WHAT THIS TASK INVOLVES. Rewrite the records below, changing each "Expand" to "Unfold" and leaving everything else the same.

___ DATA ___

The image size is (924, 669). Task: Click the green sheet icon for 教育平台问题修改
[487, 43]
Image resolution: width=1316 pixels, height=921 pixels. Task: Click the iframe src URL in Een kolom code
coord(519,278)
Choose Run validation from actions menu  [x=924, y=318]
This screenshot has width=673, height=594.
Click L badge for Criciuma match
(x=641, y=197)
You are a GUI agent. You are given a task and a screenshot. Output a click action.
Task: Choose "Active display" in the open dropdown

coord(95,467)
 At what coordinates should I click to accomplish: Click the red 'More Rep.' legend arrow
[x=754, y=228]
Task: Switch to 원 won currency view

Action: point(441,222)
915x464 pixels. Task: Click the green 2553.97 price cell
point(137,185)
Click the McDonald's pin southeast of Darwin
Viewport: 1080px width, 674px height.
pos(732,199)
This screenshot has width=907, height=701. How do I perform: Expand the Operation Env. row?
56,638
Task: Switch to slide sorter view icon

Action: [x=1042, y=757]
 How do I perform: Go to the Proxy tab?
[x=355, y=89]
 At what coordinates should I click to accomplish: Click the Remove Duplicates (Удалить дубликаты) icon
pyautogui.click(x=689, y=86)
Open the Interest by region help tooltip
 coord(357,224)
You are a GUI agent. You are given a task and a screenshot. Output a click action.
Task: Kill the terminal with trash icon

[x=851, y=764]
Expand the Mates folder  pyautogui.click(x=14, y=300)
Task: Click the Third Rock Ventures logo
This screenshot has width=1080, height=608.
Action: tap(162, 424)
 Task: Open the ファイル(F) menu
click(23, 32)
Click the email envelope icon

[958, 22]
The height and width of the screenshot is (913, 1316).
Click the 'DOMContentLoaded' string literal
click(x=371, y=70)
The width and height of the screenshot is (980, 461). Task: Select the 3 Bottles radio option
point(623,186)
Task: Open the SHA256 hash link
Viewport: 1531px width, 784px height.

___

COMPLETE RESPONSE.
The image size is (924, 669). Task: Click the green sheet icon for 教育平台问题修改
[487, 43]
Image resolution: width=1316 pixels, height=921 pixels. Task: Click the iframe src URL in Een kolom code
coord(519,278)
Choose Run validation from actions menu  [x=924, y=318]
This screenshot has width=673, height=594.
Click L badge for Criciuma match
(x=641, y=197)
You are a GUI agent. You are given a task and a screenshot. Output a click action.
Task: Choose "Active display" in the open dropdown

coord(95,467)
 At what coordinates should I click to accomplish: Click the red 'More Rep.' legend arrow
[x=754, y=228]
Task: Switch to 원 won currency view

Action: point(441,222)
915x464 pixels. Task: Click the green 2553.97 price cell
point(137,185)
Click the McDonald's pin southeast of Darwin
Viewport: 1080px width, 674px height.
pos(732,199)
This screenshot has width=907, height=701. How do I perform: Unfold the Operation Env. row?
56,638
Task: Switch to slide sorter view icon

Action: [x=1042, y=757]
 How do I perform: Go to the Proxy tab?
[x=355, y=89]
 At what coordinates should I click to accomplish: Click the Remove Duplicates (Удалить дубликаты) icon
pyautogui.click(x=689, y=86)
Open the Interest by region help tooltip
 coord(357,224)
You are a GUI agent. You are given a task and a screenshot. Output a click action.
Task: Kill the terminal with trash icon

[x=851, y=764]
Unfold the Mates folder  pyautogui.click(x=14, y=300)
Task: Click the Third Rock Ventures logo
This screenshot has width=1080, height=608.
Action: tap(162, 424)
 Task: Open the ファイル(F) menu
click(23, 32)
Click the email envelope icon

[958, 22]
The height and width of the screenshot is (913, 1316).
Click the 'DOMContentLoaded' string literal
click(x=371, y=70)
The width and height of the screenshot is (980, 461). Task: Select the 3 Bottles radio option
point(623,186)
Task: Open the SHA256 hash link
Viewport: 1531px width, 784px height.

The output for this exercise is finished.